[Saved entries]

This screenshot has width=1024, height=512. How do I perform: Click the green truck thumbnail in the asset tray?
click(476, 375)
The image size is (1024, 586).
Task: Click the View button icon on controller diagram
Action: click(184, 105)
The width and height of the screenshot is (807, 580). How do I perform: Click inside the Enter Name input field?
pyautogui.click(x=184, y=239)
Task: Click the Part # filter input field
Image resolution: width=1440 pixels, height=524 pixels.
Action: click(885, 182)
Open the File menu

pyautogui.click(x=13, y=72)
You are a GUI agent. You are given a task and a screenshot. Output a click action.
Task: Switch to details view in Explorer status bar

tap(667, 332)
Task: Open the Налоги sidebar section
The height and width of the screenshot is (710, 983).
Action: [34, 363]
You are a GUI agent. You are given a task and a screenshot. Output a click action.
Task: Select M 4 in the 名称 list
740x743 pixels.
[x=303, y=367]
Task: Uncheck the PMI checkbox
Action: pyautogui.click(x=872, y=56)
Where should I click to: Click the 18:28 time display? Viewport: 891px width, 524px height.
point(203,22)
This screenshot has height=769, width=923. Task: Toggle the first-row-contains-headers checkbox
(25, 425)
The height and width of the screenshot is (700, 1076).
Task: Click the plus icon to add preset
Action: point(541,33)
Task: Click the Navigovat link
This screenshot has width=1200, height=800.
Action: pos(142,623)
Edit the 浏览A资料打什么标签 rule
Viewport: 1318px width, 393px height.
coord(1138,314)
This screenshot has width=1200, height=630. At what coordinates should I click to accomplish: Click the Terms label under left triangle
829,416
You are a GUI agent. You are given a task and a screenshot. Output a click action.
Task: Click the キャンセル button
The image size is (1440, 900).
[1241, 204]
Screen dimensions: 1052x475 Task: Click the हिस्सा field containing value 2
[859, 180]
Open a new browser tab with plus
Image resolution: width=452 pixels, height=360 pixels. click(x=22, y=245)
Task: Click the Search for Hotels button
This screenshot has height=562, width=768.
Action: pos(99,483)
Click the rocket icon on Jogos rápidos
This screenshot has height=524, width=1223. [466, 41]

**What is needed**
Set down an exact copy of the entries above.

**Response below**
This screenshot has width=1024, height=512. How do I perform: Click the green truck thumbnail in the asset tray?
click(476, 375)
The image size is (1024, 586).
Task: Click the View button icon on controller diagram
Action: click(184, 105)
The width and height of the screenshot is (807, 580). How do I perform: Click inside the Enter Name input field?
pyautogui.click(x=184, y=239)
Task: Click the Part # filter input field
Image resolution: width=1440 pixels, height=524 pixels.
Action: click(885, 182)
Open the File menu

pyautogui.click(x=13, y=72)
You are a GUI agent. You are given a task and a screenshot. Output a click action.
Task: Switch to details view in Explorer status bar

tap(667, 332)
Task: Open the Налоги sidebar section
The height and width of the screenshot is (710, 983).
Action: [34, 363]
You are a GUI agent. You are given a task and a screenshot. Output a click action.
Task: Select M 4 in the 名称 list
740x743 pixels.
[x=303, y=367]
Task: Uncheck the PMI checkbox
Action: pyautogui.click(x=872, y=56)
Where should I click to: Click the 18:28 time display? Viewport: 891px width, 524px height.
point(203,22)
This screenshot has height=769, width=923. Task: Toggle the first-row-contains-headers checkbox
(25, 425)
The height and width of the screenshot is (700, 1076).
Task: Click the plus icon to add preset
Action: point(541,33)
Task: Click the Navigovat link
This screenshot has width=1200, height=800.
Action: pos(142,623)
Edit the 浏览A资料打什么标签 rule
Viewport: 1318px width, 393px height.
coord(1138,314)
This screenshot has width=1200, height=630. At what coordinates should I click to accomplish: Click the Terms label under left triangle
829,416
You are a GUI agent. You are given a task and a screenshot. Output a click action.
Task: Click the キャンセル button
The image size is (1440, 900).
[1241, 204]
Screen dimensions: 1052x475 Task: Click the हिस्सा field containing value 2
[859, 180]
Open a new browser tab with plus
Image resolution: width=452 pixels, height=360 pixels. click(x=22, y=245)
Task: Click the Search for Hotels button
This screenshot has height=562, width=768.
Action: pos(99,483)
Click the rocket icon on Jogos rápidos
This screenshot has height=524, width=1223. [466, 41]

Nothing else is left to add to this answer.